■ **Try it**:
Look in the material below for the line holding "Skip back 10". Set it down exactly, with each later line up to and including the line holding "Task: Select the Reddit post title text".

■ **Records for the task**:
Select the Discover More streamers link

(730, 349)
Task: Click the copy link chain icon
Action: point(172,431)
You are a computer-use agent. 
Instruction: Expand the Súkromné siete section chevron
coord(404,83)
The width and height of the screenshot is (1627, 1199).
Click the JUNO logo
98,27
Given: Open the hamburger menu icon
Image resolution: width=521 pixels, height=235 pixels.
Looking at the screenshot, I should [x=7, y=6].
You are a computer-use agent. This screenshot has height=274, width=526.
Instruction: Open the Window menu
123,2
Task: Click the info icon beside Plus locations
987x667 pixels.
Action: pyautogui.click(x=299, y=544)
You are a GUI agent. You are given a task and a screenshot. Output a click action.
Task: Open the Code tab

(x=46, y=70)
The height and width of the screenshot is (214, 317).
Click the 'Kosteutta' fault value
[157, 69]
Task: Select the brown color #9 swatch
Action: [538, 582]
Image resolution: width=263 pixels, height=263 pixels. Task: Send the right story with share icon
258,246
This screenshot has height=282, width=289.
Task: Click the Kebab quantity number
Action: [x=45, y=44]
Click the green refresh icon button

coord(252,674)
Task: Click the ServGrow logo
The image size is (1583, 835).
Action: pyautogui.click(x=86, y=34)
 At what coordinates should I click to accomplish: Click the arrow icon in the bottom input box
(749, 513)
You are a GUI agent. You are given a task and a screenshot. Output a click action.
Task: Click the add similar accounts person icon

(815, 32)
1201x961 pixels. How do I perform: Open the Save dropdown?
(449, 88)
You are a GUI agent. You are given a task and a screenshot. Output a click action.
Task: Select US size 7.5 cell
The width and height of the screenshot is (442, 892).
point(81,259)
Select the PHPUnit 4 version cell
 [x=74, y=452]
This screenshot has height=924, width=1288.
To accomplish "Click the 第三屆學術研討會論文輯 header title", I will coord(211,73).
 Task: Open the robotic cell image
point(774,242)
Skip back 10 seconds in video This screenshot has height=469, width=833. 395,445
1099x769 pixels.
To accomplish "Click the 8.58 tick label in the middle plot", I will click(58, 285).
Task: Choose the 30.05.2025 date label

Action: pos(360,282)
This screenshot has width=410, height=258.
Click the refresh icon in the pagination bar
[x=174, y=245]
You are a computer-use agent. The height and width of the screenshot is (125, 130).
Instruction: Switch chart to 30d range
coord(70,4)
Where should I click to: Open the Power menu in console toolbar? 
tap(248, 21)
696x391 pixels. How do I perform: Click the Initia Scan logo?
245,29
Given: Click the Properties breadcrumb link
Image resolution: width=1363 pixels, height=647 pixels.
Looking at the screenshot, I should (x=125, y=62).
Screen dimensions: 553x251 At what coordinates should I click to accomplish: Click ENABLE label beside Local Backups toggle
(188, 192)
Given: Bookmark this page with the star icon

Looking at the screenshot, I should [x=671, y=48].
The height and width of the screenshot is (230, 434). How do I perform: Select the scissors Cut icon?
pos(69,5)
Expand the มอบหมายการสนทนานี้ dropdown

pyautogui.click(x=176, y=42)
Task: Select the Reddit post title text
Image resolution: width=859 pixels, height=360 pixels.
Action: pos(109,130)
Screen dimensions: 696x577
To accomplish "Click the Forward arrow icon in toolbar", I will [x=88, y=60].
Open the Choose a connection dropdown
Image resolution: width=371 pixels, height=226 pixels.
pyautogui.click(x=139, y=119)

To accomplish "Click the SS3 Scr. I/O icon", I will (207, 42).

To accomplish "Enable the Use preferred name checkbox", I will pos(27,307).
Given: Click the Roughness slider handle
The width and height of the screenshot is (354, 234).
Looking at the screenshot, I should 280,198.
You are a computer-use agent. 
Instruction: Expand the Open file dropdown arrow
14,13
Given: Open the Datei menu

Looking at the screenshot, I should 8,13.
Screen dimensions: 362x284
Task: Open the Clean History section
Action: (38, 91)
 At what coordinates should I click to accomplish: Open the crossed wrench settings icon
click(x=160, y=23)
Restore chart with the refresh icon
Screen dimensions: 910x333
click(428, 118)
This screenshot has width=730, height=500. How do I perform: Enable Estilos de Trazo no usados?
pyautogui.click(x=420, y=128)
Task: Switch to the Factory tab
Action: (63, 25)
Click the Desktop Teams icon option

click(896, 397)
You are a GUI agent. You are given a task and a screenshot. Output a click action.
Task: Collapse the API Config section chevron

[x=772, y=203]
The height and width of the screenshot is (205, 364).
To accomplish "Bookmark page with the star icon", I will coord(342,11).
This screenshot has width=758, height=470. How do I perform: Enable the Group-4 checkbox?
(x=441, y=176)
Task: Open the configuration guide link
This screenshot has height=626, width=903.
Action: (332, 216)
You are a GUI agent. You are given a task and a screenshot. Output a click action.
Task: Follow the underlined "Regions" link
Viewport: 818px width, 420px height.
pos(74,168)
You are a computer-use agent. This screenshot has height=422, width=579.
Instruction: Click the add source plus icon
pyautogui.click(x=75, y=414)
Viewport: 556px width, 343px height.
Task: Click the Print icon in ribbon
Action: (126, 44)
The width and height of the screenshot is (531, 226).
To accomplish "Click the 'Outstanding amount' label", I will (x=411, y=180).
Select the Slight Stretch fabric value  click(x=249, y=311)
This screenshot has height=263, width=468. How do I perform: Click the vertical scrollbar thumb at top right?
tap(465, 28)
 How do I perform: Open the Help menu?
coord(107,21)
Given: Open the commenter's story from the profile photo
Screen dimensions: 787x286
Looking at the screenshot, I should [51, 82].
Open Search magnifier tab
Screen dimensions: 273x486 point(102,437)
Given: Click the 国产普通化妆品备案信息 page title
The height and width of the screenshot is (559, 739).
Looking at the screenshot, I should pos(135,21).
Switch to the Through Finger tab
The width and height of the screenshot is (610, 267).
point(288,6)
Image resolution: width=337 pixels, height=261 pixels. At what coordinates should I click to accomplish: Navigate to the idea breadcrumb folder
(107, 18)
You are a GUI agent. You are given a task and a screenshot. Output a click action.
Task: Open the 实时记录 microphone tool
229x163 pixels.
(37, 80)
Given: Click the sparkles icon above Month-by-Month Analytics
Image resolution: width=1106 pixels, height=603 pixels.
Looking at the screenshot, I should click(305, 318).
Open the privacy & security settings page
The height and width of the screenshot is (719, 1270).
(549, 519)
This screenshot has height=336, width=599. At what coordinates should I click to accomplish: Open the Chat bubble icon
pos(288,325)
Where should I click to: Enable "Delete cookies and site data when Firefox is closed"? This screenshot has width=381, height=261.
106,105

■ **Solution to this task**:
Skip back 10 seconds in video This screenshot has height=469, width=833. 395,445
1099x769 pixels.
To accomplish "Click the 8.58 tick label in the middle plot", I will click(58, 285).
Task: Choose the 30.05.2025 date label

Action: pos(360,282)
This screenshot has width=410, height=258.
Click the refresh icon in the pagination bar
[x=174, y=245]
You are a computer-use agent. The height and width of the screenshot is (125, 130).
Instruction: Switch chart to 30d range
coord(70,4)
Where should I click to: Open the Power menu in console toolbar? 
tap(248, 21)
696x391 pixels. How do I perform: Click the Initia Scan logo?
245,29
Given: Click the Properties breadcrumb link
Image resolution: width=1363 pixels, height=647 pixels.
Looking at the screenshot, I should (x=125, y=62).
Screen dimensions: 553x251 At what coordinates should I click to accomplish: Click ENABLE label beside Local Backups toggle
(188, 192)
Given: Bookmark this page with the star icon

Looking at the screenshot, I should [x=671, y=48].
The height and width of the screenshot is (230, 434). How do I perform: Select the scissors Cut icon?
pos(69,5)
Expand the มอบหมายการสนทนานี้ dropdown

pyautogui.click(x=176, y=42)
Task: Select the Reddit post title text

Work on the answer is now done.